Historically we have had few requirements around new LSM additions, with Arjan van de Ven being the first to describe a basic protocol for accepting new LSMs into the Linux kernel^1. In an attempt to document Arjan's basic ideas and update them for modern Linux kernel development, here are a list of requirements for new LSM submissions:

  • The new LSM‘s author(s) must commit to maintain and support the new LSM for an extended period of time; this applies both to authors that are employed to develop and maintain a LSM as well as those that develop and maintain a LSM on their own time. If the authors are currently supporting a LSM as part of their employment, there is an expectation upstream that support will continue beyond the authors’ tenure at their current company. In either case, if the authors are unable to commit to supporting the LSM for an extended period of time, a reasonable succession plan must be submitted along with the LSM.

  • The new LSM must be sufficiently unique to justify the additional work involved in reviewing, maintaining, and supporting the LSM. It is reasonable for there to be a level of overlap between LSMs, but either the security model or the admin/user experience must be significantly unique.

  • New LSMs must include documentation providing a clear explanation of the LSM's requirements, goals, and expected uses. The documentation does not need to rise to the level of a formal security model, but it should include a basic threat model with a description of the mitigations provided by the LSM. Both the threat model and the LSM mitigations must be considered “reasonable” by the LSM community as a whole.

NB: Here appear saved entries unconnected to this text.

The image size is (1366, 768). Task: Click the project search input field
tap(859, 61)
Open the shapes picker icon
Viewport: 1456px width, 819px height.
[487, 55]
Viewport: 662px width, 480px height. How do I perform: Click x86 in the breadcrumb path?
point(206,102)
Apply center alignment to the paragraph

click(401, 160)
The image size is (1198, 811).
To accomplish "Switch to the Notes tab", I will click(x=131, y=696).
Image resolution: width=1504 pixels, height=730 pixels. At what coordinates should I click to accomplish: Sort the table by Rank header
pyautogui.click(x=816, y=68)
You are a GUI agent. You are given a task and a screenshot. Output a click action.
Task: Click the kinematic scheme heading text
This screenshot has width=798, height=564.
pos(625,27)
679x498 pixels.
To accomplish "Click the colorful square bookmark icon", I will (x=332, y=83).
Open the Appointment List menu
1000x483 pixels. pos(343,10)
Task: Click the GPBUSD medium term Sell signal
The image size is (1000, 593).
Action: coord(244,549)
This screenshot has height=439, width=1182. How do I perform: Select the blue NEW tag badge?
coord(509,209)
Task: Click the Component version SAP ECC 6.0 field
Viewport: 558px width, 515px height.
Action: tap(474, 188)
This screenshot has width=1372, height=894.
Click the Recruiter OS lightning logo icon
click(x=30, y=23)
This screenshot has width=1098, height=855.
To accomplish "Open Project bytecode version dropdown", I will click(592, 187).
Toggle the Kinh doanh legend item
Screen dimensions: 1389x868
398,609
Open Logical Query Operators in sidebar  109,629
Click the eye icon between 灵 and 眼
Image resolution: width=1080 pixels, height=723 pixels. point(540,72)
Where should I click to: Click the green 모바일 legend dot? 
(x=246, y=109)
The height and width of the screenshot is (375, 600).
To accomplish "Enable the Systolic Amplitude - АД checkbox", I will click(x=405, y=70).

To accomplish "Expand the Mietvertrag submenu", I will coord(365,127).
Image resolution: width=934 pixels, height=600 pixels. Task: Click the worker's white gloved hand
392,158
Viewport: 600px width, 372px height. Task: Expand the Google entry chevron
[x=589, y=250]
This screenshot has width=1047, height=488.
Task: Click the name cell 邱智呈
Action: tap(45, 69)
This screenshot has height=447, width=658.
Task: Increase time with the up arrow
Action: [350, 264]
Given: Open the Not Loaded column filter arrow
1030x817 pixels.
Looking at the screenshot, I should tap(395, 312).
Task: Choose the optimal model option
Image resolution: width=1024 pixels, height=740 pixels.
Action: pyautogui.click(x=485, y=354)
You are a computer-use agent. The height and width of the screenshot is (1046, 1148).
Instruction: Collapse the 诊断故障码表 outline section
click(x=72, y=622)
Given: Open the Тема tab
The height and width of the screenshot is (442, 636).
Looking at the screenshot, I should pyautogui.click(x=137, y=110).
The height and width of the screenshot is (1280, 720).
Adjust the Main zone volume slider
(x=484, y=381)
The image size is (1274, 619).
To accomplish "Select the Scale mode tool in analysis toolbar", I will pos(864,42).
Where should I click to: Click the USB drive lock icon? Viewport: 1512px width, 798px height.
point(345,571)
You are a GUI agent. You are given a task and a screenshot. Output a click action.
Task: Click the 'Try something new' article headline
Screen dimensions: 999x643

  • Any user visible interfaces provided by the LSM must be well documented. It is important to remember the user visible APIs are considered to be “forever APIs” by the Linux kernel community; do not add an API that cannot be supported for the next 20+ years.

  • New LSMs must be accompanied by a test suite to verify basic functionality and help identify regressions. The test suite must be publicly available without download restrictions requiring accounts, subscriptions, etc. Test coverage does not need to reach a specific percentage, but core functionality and any user interfaces should be well covered by the test suite. Maintaining the test suite in a public git repository is preferable over tarball snapshots. Integrating the test suite with existing automated Linux kernel testing services is encouraged.

  • The LSM implementation must follow general Linux kernel coding practices, faithfully implement the security model and APIs described in the documentation, and be free of any known defects at the time of submission.

  • If new userspace tools, or patches to existing tools, are necessary to configure, operate, or otherwise manage the LSM, these tools or patches must be publicly available without download restrictions requiring accounts, subscriptions, etc. Maintaining these tools or patches in a public git repository is preferable over tarball snapshots.

It is important to note that these requirements are not complete, due to the ever changing nature of the Linux kernel and the unique nature of each LSM. Ultimately, new LSMs are added to the kernel at the discretion of the maintainers and reviewers.